Chapter 03: Working with Big Data Frameworks
Activity 8: Parsing Text
Read the text files into the Spark object using the text method:
rdd_df = spark.read.text("/localdata/myfile.txt").rdd
To parse the file that we are reading, we will use lambda functions and Spark operations such as map, flatMap, and reduceByKey. flatmap applies a function to all elements of an RDD, flattens the results, and returns the transformed RDD. reduceByKey merges the values based on the given key, combining the values. With these functions, we can count the number of lines and words in the text.
Extract the lines from the text using the following command:
lines = rdd_df.map(lambda line: line[0])
This splits each line in the file as an entry in the list. To check the result, you can use the collect method, which gathers all data back to the driver process:
lines.collect()
Now, let's count the number of lines, using the count method:
lines.count()
Note
Be careful when using the collect method! If the DataFrame or RDD being collected is larger than the memory of the local driver, Spark will throw an error.
Now, let's first split each line into words, breaking it by the space around it, and combining all elements, removing words in uppercase:
splits = lines.flatMap(lambda x: x.split(' ')) lower_splits = splits.map(lambda x: x.lower())
Let's also remove the stop words. We could use a more consistent stop words list from NLTK, but for now, we will row our own:
stop_words = ['of', 'a', 'and', 'to']
Use the following command to remove the stop words from our token list:
tokens = lower_splits.filter(lambda x: x and x not in stop_words)
We can now process our token list and count the unique words.
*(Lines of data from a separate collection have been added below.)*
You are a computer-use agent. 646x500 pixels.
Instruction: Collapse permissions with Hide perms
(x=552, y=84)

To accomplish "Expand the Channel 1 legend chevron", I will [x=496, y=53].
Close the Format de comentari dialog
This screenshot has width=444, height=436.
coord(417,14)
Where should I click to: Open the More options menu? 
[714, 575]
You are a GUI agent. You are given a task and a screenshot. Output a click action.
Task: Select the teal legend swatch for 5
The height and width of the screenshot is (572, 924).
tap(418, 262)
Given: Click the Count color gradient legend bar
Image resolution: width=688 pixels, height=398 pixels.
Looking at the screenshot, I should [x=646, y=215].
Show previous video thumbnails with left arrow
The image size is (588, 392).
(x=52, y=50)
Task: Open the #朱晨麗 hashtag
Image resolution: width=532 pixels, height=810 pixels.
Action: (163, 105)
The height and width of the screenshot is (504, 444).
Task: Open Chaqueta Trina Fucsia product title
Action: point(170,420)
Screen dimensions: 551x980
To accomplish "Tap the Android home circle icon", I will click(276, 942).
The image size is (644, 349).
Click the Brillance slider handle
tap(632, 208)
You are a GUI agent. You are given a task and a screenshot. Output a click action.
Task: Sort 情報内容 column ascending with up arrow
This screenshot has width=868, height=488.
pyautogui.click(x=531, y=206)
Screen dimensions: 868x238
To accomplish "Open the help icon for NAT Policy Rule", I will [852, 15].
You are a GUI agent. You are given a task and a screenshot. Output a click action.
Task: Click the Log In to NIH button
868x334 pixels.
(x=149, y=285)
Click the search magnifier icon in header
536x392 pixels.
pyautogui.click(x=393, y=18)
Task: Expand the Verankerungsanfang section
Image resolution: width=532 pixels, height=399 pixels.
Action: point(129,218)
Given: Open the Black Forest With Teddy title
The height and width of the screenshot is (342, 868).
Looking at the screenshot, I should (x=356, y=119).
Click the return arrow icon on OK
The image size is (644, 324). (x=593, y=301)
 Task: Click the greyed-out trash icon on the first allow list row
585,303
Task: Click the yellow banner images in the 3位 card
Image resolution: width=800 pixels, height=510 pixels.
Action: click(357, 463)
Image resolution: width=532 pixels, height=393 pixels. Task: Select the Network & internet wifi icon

The idea is to generate a list of tuples, where the first element is the token and the second element is the count of that particular token.
First, let's map our token to a list:
token_list = tokens.map(lambda x: [x, 1])
Use the reduceByKey operation, which will apply the operation to each of the lists:
count = token_list.reduceByKey(add).sortBy(lambda x: x[1], ascending=False) count.collect()
Remember, collect all data back to the driver node! Always check whether there is enough memory by using tools such as top and htop.